American reality television contestant (born 1978)

Jeremy Collins (born April 20, 1978) is an American firefighter and reality TV star from Foxborough, Massachusetts. He is the winner of Survivor: Cambodia, and had previously placed tenth on Survivor: San Juan del Sur, where he competed alongside his wife, Val. He finished in eighth place in Survivor: Winners at War.

==Survivor==
===San Juan del Sur===
For Survivor's 29th season, Collins arrived to play the game with his wife Val. However, the next day they were split into different tribes. He was designated to Hunahpu; she was assigned to Coyopa. When he volunteered to participate in the first hero duel, he did not know who his opponent was going to be. To his surprise, his opponent ended up being Val. He won the duel, sending Val to Exile Island. She ended up becoming the second person voted out, much to his chagrin. Despite being in a dysfunctional tribe, Hunahpu dominated in challenges. After the tribe swap Collins remained on Hunahpu with his allies Natalie Anderson and Julie McGee. Despite his alliance being outnumbered by the alliance of Josh Canfield, Reed Kelly, Alec Christy, and Wes Nale, the new Hunahpu tribe avoided going to tribal council by winning the remaining immunity challenges.

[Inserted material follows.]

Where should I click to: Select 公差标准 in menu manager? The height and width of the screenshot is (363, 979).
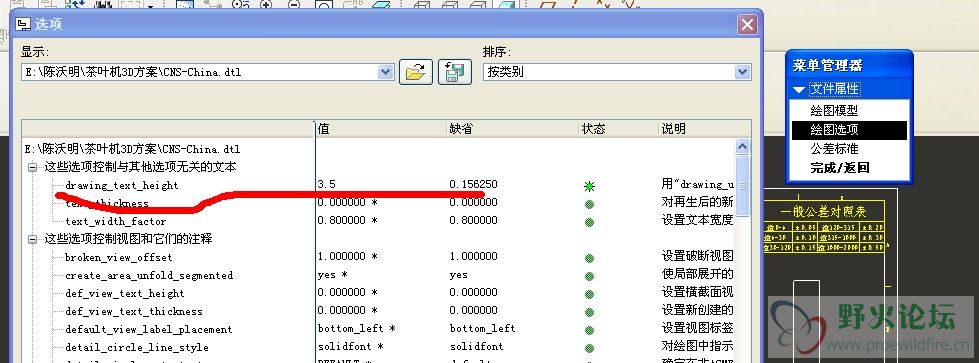tap(834, 149)
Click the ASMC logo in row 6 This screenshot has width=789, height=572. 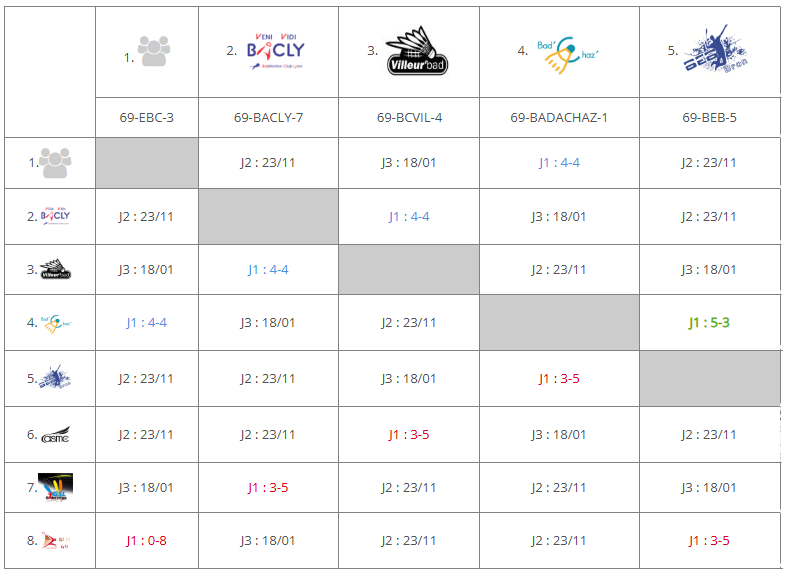(x=56, y=434)
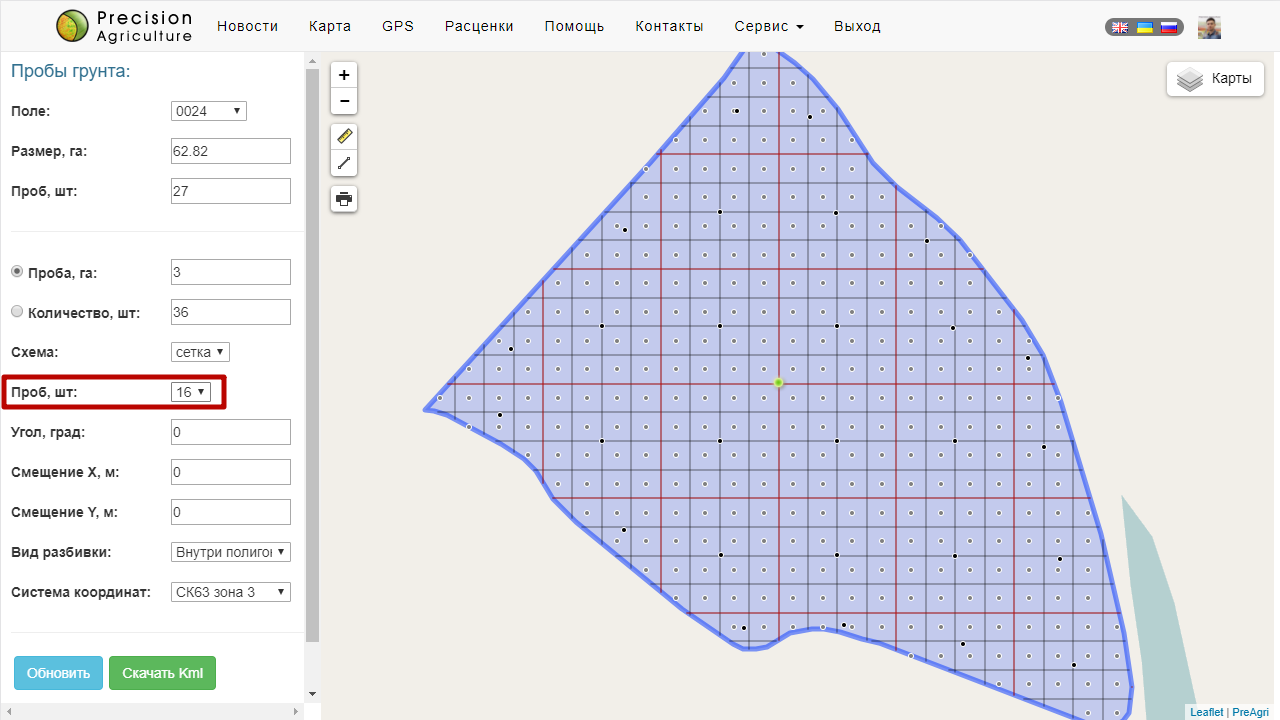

After the tribes merged, Collins was targeted by the rival alliance for being a physical threat. However, McGee ended up quitting, which saved him from elimination, and afterwards he won the second individual immunity challenge. However, after Reed Kelly found Keith Nale's hidden immunity idol in his bag, Collins confronted Jon Misch about his possession of an idol, which Misch denied. This resulted in Misch convincing Baylor Wilson, Missy Payne, Jaclyn Schultz and Reed Kelly to blindside Collins, which they successfully did. He placed tenth overall and became the second jury member. At the Final Tribal Council, Collins made a speech advocating for Anderson, praising her as the best player of the season. Collins voted for his former ally Anderson to win, which she did in a 5–2–1 vote.

===Cambodia===
Collins was one of 20 past players selected by voters to be part of the show's 31st season and its Second Chance theme (no past winners were cast). Initially, he was part of the Bayon tribe. His wife was pregnant with their third child at the time, and he stated in confessional that he wanted to win for his wife, two daughters, and yet-to-be-born child. In the third episode, he found a clue to the hidden immunity idol, which he found hidden at the next immunity challenge, becoming the second person in the game to find an idol.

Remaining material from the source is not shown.